Data supplied ::
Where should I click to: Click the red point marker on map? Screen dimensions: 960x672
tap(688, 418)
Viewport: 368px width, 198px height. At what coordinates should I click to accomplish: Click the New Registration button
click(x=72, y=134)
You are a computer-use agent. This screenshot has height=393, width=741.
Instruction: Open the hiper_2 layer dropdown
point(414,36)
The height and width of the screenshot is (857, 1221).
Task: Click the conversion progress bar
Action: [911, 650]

==

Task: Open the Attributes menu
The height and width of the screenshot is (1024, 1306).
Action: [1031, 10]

...

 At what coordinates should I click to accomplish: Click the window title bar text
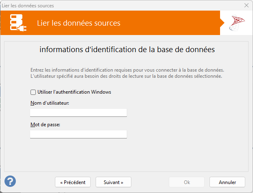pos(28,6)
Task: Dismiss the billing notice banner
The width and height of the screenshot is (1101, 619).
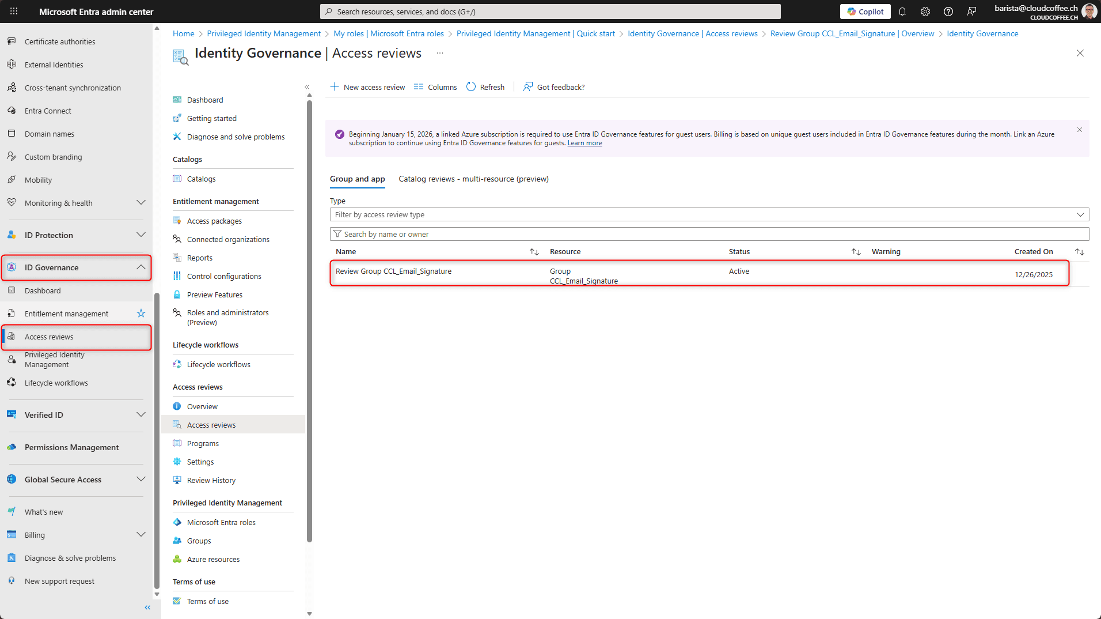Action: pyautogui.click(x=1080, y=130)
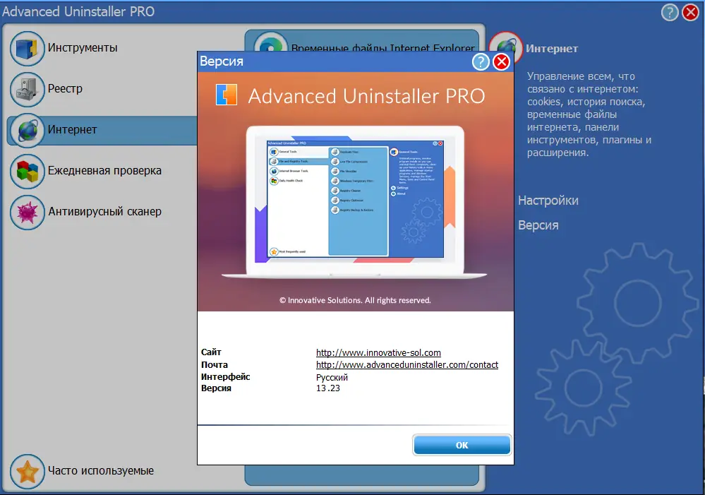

Prompt ::
Within the material above, the line with "Where should I" opens the range and the line with "You are a computer-use" closes it; reproduce that range word for word.

Output for this task ::
Where should I click to: Click the red point marker on map? Screen dimensions: 960x672
tap(688, 418)
Viewport: 368px width, 198px height. At what coordinates should I click to accomplish: Click the New Registration button
click(x=72, y=134)
You are a computer-use agent. This screenshot has height=393, width=741.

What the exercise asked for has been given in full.